┌────────

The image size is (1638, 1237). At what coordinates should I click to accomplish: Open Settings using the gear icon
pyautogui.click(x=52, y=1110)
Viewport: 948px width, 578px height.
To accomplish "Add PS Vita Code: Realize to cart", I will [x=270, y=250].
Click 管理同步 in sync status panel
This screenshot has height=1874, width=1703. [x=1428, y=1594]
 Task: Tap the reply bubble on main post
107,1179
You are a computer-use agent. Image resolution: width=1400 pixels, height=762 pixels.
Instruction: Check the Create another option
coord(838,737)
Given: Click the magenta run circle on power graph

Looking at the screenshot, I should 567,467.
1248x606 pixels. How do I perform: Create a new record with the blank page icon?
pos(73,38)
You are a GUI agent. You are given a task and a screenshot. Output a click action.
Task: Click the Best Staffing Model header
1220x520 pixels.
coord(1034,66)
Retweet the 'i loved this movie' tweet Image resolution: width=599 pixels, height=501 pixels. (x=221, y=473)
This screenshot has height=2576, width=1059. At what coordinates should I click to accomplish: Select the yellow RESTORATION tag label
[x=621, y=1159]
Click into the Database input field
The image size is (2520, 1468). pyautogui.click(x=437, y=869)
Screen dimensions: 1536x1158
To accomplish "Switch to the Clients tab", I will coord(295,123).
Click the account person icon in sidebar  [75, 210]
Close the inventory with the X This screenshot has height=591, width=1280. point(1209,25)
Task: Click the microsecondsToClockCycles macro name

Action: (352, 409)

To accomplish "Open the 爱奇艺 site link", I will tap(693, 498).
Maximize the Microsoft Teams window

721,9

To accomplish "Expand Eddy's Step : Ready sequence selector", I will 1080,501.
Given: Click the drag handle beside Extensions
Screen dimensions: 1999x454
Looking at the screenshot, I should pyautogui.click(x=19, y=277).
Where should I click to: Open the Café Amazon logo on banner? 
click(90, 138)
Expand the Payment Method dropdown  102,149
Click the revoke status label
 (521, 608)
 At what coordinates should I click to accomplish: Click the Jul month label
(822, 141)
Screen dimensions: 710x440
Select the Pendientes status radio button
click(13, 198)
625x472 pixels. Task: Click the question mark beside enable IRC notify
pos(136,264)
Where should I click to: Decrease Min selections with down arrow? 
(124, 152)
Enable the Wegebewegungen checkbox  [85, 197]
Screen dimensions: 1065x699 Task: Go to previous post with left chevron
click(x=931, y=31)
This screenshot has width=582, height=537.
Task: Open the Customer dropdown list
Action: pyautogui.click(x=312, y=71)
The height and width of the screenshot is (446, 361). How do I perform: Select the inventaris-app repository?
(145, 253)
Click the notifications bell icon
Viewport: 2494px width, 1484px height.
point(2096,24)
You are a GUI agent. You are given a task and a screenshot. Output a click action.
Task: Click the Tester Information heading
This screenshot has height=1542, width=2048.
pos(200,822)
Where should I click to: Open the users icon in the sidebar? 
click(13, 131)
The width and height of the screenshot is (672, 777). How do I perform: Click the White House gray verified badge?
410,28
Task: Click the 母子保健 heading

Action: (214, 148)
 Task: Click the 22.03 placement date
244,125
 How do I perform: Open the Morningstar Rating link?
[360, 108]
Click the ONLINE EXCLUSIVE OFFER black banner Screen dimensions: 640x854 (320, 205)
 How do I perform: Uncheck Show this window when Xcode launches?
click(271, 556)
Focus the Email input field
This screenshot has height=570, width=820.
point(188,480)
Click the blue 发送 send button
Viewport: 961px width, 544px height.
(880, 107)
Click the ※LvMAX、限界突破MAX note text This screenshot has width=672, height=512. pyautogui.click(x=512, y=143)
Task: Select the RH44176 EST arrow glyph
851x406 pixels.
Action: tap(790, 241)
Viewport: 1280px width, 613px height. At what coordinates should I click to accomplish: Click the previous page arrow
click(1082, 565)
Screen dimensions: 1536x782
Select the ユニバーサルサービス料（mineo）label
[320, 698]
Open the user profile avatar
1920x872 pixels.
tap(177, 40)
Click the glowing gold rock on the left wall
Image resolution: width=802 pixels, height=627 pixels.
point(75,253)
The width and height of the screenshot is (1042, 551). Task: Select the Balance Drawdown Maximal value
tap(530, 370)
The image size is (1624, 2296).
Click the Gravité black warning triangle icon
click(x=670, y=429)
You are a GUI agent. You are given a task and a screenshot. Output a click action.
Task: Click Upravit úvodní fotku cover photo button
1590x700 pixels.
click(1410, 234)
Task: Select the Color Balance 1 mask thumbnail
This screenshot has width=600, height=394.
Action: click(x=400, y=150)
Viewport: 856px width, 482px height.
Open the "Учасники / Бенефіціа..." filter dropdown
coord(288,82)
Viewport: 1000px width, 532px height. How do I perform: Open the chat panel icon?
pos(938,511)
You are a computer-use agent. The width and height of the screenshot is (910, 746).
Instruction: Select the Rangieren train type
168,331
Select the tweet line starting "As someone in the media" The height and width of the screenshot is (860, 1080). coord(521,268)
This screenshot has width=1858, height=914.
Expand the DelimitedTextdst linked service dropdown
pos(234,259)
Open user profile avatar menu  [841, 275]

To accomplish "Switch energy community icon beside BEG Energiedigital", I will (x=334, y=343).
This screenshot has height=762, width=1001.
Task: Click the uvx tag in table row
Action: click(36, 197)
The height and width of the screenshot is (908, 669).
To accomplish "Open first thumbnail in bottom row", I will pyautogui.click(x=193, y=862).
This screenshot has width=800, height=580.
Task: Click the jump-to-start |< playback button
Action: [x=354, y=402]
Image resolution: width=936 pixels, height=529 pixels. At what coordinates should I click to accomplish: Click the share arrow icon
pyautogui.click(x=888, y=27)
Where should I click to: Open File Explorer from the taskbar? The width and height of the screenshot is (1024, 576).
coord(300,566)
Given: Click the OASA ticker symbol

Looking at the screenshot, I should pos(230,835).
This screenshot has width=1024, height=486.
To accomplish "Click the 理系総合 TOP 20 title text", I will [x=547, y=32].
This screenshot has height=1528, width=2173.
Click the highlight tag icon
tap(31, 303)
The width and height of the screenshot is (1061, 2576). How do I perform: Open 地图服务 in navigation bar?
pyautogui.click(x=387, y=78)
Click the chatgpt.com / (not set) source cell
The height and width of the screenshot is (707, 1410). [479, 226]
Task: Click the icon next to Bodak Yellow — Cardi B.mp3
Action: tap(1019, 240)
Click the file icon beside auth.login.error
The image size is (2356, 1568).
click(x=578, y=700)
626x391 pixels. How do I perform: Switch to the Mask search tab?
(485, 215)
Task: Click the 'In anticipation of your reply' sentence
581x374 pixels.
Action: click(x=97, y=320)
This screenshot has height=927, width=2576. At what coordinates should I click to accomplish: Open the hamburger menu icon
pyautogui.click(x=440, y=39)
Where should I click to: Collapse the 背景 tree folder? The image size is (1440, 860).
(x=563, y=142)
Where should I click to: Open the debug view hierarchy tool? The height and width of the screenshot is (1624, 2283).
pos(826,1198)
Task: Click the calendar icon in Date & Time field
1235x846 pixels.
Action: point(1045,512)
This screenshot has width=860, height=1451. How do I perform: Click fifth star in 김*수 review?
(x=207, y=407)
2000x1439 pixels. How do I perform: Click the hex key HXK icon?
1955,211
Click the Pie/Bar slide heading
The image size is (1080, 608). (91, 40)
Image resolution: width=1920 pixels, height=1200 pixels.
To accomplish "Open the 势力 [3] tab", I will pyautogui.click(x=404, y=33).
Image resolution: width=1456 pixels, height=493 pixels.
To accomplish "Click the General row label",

└────────

» Task: Copy the data above word for word, starting at its first line and stopping after the line that contains "Click the account".

» Answer:
The image size is (1638, 1237). At what coordinates should I click to accomplish: Open Settings using the gear icon
pyautogui.click(x=52, y=1110)
Viewport: 948px width, 578px height.
To accomplish "Add PS Vita Code: Realize to cart", I will [x=270, y=250].
Click 管理同步 in sync status panel
This screenshot has height=1874, width=1703. [x=1428, y=1594]
 Task: Tap the reply bubble on main post
107,1179
You are a computer-use agent. Image resolution: width=1400 pixels, height=762 pixels.
Instruction: Check the Create another option
coord(838,737)
Given: Click the magenta run circle on power graph

Looking at the screenshot, I should 567,467.
1248x606 pixels. How do I perform: Create a new record with the blank page icon?
pos(73,38)
You are a GUI agent. You are given a task and a screenshot. Output a click action.
Task: Click the Best Staffing Model header
1220x520 pixels.
coord(1034,66)
Retweet the 'i loved this movie' tweet Image resolution: width=599 pixels, height=501 pixels. (x=221, y=473)
This screenshot has height=2576, width=1059. At what coordinates should I click to accomplish: Select the yellow RESTORATION tag label
[x=621, y=1159]
Click into the Database input field
The image size is (2520, 1468). pyautogui.click(x=437, y=869)
Screen dimensions: 1536x1158
To accomplish "Switch to the Clients tab", I will coord(295,123).
Click the account person icon in sidebar  [75, 210]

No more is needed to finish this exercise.